A former British soldier is to be tried for two murders and five attempted murders committed during Bloody Sunday. The charges specifically relate to the murders of William McKinney and James Wray in Londonderry on 30 January 1972. The incident saw members of the Army’s Parachute Regiment shoot dead thirteen people and injure at least fifteen others during a civil rights demonstration in the Bogside in Northern Ireland. Soldier F has not been named because of an interim court order granting anonymity.

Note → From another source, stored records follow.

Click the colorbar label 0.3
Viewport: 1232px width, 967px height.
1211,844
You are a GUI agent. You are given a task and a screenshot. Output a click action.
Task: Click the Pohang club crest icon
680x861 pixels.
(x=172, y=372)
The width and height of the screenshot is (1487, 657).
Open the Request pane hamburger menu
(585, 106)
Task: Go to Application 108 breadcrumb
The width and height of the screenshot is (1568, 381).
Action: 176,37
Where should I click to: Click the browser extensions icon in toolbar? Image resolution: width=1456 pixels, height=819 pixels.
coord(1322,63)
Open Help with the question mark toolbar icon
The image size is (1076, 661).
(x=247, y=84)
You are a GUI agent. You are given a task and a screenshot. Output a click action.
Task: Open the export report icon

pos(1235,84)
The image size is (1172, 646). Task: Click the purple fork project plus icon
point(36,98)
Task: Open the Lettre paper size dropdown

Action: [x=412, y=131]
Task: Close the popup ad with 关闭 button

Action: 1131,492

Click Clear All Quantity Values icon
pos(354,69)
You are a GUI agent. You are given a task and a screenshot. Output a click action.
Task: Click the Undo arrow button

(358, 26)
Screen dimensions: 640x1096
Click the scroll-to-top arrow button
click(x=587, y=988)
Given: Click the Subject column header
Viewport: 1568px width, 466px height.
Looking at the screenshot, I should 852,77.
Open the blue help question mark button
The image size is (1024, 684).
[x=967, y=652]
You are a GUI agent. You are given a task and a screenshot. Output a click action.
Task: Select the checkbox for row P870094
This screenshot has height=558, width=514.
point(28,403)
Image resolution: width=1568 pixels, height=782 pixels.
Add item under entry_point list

The prosecution of Soldier F has been years in the making, following a number of legal challenges and reversals. Prosecutors originally decided to send him to trial in 2019 after examining 125,000 pages of material, but dropped the case in 2021 due to the collapse of a separate trial involving two other Army veterans. However, this decision was reversed following a successful legal challenge by the families of the Bloody Sunday victims, prompting a decision to resume the prosecution last September.
Mickey McKinney, the brother of one of the victims, welcomed the decision to take Soldier F to trial, emphasising that the case had been a long time coming. He noted that witnesses are dying and becoming unavailable, making it all the more important that the trial proceeds as swiftly as possible. The trial will take place in the Crown Court in Belfast, although no date has yet been set.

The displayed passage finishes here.